Посидел недолго, наблюдая, и говорю Долматову:
«Так вот, Борис, особое внимание обратить на эту батарею. Как только откроет огонь – немедля докладывать мне Мы ее должны сегодня нащупать!»
На участке было тихо. Тьма, ночь, снег, редкая ружейно-пулеметная перестрелка Я опять пошел в землянку, метров за пятнадцать – двадцать от ПНП.
Разведчики уже отдыхали, Нил тоже. Я сел письмо писать. Несколько строк написал, и что-то приморило – не раздеваясь, сидя уснул. Снился мне лес под Тихвином, и сестра мне истерзанная приснилась, и будто самому мне руки гвоздями прибили… Часа в четыре с чем-то Деревянко (сменивший уже Долматова, который все ему рассказал) вбегает в землянку и быстро:
«Товарищ старший сержант! Зенитная батарея ведет огонь по нашим самолетам! Ночь лунная'"
Выбегаю на пункт, сажусь за стереотрубу.
А батарея как раз замолкла. И пришлось мне, оставив у стереотрубы Деревянно, возвратиться в землянку.
Часов в восемь, уже светло и на смене стоял Нил Корнильев, слышу гул самолетов. Летят над Невой от нашей переправы, что выше Невской Дубровки, к железнодорожному мосту вниз по течению, в направлении речки Мги, четыре наших бомбардировщика и два истребителя. Немецкая батарея открыла по ним огонь.

[Исходные данные]
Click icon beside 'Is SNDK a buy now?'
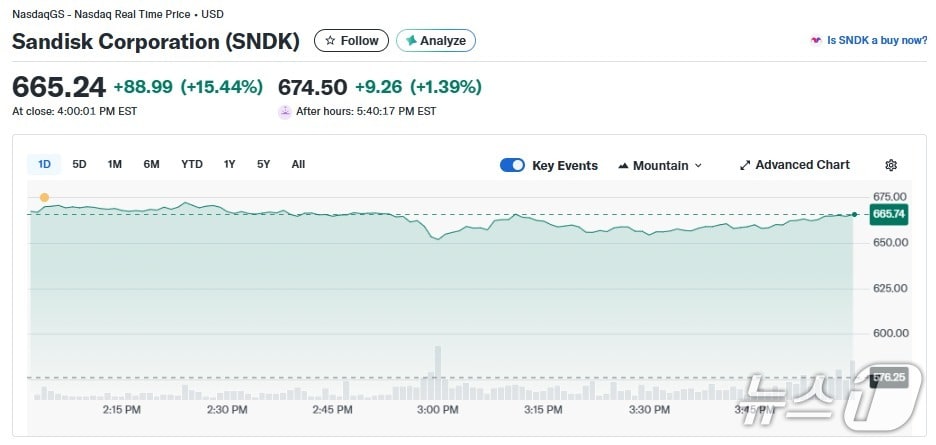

[Требования]
[1] Пожалуйста, перепишите из исходного отрывка без изменений фрагмент, который начинается словами, содержащими «Часов в восемь, уже», и заканчивается словами «по ним огонь.».
[2] Определите, соответствуют ли исходному отрывку утверждения (a), (b) и (c). Для каждого ответьте «да» или «нет» и приведите решающие слова отрывка точной цитатой.
(a) Деревянко сменил Долматова.
(b) Перед сном рассказчик разделся.
(c) Над Невой летели шесть бомбардировщиков.
[3] Ответьте по исходному отрывку на вопросы:
(a) На каком расстоянии от ПНП находилась землянка?
(b) Кто стоял на смене около восьми часов?
(c) Под каким городом был лес, который снился рассказчику?
Для ответов используйте только исходный отрывок.

[Результаты по заданиям]
[1]
Часов в восемь, уже светло и на смене стоял Нил Корнильев, слышу гул самолетов. Летят над Невой от нашей переправы, что выше Невской Дубровки, к железнодорожному мосту вниз по течению, в направлении речки Мги, четыре наших бомбардировщика и два истребителя. Немецкая батарея открыла по ним огонь.

[2]
(a) Да: «Деревянко (сменивший уже Долматова, который все ему рассказал)».
(b) Нет: «не раздеваясь, сидя уснул».
(c) Нет: «четыре наших бомбардировщика и два истребителя».

[3]
(a) Метров за пятнадцать – двадцать.
(b) Нил Корнильев.
(c) Под Тихвином.